PROBLEM TO SOLVE
What lines of the data hold the string "données"? Pull each one out.

━━━━━ EXTRACTED INFORMATION ━━━━━

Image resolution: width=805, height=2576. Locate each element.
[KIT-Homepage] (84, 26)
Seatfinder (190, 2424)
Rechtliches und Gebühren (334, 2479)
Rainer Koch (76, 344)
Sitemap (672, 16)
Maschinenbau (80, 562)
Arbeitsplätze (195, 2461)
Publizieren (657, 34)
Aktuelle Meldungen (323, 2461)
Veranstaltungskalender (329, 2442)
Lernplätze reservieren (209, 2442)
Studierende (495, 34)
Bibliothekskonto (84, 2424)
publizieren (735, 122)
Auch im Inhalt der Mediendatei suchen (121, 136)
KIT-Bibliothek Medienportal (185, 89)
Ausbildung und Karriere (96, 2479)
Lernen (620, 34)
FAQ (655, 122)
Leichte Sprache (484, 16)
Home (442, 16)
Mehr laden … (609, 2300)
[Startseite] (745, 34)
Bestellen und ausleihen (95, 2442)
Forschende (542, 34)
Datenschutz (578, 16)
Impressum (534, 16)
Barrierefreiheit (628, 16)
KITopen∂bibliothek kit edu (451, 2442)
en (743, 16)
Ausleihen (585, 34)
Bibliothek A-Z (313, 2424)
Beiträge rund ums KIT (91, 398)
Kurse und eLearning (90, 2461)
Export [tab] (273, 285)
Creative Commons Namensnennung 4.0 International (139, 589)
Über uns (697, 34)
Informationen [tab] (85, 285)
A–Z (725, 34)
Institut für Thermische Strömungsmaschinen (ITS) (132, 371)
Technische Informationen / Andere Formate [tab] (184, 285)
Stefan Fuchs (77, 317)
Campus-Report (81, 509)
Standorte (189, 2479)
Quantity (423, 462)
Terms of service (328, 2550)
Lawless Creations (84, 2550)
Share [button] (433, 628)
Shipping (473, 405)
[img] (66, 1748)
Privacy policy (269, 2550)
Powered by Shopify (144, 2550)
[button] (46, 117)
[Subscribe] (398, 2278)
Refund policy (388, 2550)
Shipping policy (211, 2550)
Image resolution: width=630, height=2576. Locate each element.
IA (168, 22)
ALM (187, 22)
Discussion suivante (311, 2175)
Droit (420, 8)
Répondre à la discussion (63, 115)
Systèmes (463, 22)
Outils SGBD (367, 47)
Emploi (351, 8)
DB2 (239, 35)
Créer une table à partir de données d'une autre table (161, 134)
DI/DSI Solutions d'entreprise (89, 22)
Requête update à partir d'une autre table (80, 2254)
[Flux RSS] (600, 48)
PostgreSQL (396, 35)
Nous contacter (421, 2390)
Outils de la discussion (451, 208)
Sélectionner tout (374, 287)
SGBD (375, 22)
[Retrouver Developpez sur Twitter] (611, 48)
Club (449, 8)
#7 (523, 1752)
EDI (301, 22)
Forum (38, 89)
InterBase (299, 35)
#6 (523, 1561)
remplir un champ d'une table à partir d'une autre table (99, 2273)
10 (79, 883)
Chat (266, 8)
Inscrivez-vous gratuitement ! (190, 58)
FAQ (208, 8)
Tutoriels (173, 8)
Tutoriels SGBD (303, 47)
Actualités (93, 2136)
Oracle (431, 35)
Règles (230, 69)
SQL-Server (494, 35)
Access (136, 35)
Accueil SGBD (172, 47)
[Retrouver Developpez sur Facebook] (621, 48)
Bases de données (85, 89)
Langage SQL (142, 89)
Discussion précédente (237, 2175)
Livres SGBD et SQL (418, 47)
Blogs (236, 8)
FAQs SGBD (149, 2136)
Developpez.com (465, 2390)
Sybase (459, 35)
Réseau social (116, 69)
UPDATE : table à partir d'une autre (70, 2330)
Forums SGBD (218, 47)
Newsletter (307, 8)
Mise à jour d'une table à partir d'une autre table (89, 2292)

━━━━━

WRITTEN ANSWER
Créer une table à partir de données d'une autre table (161, 134)
Bases de données (85, 89)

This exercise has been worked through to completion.